When it comes to food, everyone’s tastes and expectations are different. Some individuals like a loaf of sourdough that is more sour, and others prefer a loaf that is less sour. We have one of each types of people in our house. Our starter isn’t very sour, Darrold’s preference, so we have figured out some ways to make it more sour, Marty’s preference.

The baker has some control over the level of sourness.  It’s true! There are certain things you can do to make your loaf of bread more sour. Here are are 6 things to try if you prefer your sourdough bread to be more sour:

Longer fermentation:

When it comes time to proof your dough, the longer you proof, the more sour the dough will be. As your dough proofs, the good bacteria eats up sugars and starches in the flour. This decreases the sweet undertone and creates a more sour undertone. The longer you ferment, the more starches and sugars the bacteria eats, and the more sour your bread will be.

Some people let the bread proof in the fridge for up to 48 hours! (or longer if you’re absent minded like we are. We have been known to forget a loaf in the fridge for 5-6 days. The bread won’t have as much loft but it will definitely be sour).

Try adding whole grains:

Like our Fine or Coarse Rye Flour or Heritage Whole Wheat Flour – whole grains contain complex carbohydrates. These help the acetic acid-producing bacteria gobble up more sugars which produces a more sour loaf.

Doughs using more whole grains will not have the same loft as those using White or Bread Blend. The tradeoff is more well-developed flavor, and more nutrition. If you prefer a loftier loaf, play with the ratios of White to whole grain flours.  It’s kind of fun to see how they differ at different percentages. You’ll land on your preferred blend – or it may be all whole grain.

Feed your starter less often:

The longer you go in between feedings, the more acetic acid your starter will develop. This acid creates a more sour flavor.

Stir in any hooch:

If you wait long enough between feedings, a gray or black “water” will develop on top of your starter. The liquid is called hootch.  It is the alcohol given off as the wild yeasts ferment.
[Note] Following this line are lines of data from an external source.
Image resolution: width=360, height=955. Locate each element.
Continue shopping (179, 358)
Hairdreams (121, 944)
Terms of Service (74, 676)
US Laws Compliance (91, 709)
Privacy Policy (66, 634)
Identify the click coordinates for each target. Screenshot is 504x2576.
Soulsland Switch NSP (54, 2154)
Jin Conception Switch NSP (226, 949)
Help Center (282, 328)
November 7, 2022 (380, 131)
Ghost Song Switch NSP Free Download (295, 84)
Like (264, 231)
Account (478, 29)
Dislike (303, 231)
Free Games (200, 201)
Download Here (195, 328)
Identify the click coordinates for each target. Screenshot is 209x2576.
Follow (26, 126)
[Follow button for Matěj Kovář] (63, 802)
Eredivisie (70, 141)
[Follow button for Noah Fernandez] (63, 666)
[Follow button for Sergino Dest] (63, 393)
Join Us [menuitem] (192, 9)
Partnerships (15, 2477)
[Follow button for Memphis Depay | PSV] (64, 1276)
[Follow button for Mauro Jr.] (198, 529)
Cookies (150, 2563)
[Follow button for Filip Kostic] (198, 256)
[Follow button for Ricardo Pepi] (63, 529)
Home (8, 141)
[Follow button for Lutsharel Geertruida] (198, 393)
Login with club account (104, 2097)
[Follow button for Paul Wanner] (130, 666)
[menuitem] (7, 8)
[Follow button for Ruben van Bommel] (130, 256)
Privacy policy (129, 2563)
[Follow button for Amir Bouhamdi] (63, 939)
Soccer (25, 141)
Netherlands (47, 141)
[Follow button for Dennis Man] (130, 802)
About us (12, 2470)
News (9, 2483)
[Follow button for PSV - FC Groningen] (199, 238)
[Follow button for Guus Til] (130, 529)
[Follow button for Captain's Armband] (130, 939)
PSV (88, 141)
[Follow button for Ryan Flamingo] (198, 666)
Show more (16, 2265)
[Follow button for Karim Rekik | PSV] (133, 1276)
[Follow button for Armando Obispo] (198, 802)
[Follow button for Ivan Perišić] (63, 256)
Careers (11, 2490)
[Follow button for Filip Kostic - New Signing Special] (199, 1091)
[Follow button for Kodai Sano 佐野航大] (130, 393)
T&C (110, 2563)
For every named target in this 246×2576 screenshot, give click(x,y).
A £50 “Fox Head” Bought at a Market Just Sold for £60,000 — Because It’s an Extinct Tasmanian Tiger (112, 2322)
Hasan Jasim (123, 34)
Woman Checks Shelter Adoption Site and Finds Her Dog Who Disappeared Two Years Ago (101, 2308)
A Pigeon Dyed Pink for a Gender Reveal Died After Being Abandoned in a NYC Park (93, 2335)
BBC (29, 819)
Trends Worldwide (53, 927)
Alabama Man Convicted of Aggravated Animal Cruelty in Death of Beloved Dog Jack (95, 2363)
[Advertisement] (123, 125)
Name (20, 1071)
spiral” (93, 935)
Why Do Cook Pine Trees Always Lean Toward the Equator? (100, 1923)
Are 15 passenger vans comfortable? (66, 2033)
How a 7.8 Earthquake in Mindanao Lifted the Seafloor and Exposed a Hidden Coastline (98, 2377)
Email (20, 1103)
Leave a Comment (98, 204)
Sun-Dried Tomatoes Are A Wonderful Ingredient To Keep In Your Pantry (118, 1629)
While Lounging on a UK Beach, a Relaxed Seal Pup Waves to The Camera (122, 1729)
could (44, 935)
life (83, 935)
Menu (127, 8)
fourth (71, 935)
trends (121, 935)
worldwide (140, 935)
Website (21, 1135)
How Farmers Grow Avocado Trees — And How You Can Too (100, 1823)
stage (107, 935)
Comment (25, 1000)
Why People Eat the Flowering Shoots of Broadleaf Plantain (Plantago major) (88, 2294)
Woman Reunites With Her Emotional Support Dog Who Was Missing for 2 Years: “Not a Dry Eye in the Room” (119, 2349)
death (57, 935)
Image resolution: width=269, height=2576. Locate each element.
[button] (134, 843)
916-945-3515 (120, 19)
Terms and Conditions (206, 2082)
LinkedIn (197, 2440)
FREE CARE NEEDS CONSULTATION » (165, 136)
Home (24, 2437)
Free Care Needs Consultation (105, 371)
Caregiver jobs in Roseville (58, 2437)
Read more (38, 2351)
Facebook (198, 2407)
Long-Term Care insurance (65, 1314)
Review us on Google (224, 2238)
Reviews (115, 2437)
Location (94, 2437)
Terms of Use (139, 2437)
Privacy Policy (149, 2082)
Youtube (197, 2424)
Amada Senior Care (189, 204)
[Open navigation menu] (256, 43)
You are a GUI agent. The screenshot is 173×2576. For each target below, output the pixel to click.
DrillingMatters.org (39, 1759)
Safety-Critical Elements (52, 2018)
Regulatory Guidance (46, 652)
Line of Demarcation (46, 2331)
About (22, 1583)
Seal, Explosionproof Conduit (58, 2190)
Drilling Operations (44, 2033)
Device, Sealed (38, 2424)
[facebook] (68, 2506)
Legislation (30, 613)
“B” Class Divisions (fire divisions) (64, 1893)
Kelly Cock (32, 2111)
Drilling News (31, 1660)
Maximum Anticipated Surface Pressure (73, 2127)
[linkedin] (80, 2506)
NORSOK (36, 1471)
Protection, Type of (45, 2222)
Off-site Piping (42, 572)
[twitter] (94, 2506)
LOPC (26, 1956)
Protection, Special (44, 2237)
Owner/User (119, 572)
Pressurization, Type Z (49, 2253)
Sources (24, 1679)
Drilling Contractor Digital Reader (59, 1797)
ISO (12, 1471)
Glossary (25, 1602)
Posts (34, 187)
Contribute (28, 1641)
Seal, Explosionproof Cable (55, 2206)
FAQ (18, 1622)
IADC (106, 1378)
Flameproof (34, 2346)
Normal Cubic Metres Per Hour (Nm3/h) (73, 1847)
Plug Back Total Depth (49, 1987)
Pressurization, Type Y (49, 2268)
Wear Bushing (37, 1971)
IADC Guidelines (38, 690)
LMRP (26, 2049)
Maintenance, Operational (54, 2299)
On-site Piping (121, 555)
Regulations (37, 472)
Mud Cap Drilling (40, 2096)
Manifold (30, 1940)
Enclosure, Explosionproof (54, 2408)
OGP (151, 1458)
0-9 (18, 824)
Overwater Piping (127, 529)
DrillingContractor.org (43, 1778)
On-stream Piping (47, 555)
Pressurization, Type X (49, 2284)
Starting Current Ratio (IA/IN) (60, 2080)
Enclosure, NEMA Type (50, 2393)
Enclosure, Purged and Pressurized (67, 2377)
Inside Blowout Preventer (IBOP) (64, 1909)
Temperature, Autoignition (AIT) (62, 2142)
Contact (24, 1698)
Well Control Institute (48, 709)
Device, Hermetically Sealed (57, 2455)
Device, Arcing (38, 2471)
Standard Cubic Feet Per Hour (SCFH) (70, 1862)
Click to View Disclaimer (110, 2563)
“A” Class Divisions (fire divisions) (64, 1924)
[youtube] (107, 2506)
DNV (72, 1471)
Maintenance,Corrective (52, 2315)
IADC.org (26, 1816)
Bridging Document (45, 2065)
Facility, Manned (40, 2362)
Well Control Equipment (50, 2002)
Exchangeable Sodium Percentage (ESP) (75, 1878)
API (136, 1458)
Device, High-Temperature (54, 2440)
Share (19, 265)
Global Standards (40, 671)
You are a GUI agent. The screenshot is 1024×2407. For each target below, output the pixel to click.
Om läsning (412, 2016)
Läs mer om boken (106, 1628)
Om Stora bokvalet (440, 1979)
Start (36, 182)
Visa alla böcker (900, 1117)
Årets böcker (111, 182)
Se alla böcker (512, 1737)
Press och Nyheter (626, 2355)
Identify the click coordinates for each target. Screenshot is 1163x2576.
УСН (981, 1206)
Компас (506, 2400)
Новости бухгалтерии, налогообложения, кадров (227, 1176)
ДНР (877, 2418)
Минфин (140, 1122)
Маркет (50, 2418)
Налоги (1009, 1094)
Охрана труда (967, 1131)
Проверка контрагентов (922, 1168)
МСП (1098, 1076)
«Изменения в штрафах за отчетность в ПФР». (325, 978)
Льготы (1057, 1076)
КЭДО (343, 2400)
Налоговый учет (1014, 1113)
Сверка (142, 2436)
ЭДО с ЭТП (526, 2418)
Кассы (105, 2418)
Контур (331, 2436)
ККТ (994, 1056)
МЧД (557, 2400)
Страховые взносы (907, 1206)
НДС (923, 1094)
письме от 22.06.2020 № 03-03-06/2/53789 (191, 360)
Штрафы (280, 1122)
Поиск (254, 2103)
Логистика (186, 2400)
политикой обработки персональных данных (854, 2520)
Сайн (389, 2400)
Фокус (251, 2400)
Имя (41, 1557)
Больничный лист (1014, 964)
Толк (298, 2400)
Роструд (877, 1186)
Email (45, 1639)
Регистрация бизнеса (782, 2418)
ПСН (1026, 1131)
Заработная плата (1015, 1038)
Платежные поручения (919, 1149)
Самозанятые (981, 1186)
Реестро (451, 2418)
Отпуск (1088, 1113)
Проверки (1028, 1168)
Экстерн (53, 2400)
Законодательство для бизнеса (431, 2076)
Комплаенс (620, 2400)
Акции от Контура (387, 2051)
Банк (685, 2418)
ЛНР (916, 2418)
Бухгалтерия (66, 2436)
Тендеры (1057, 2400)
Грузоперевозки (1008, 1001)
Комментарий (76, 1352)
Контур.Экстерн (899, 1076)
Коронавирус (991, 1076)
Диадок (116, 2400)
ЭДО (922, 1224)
That hooch is packed full of sour flavor so don’t pour it off, just stir it in.

Add starter to recipe after it’s reached its peak:

The flavor of a sourdough starter is most mild when it has reached its peak. Add it to your recipe after it has reached this peak for a more flavorful loaf.

More stretch and folds:

Typically, people do about 3-5 stretch and folds in the process of making a loaf of sourdough bread. If you do 2-4 more of them, it helps produce a more sour dough.

Try one or all of these tricks to make your sourdough bread more sour.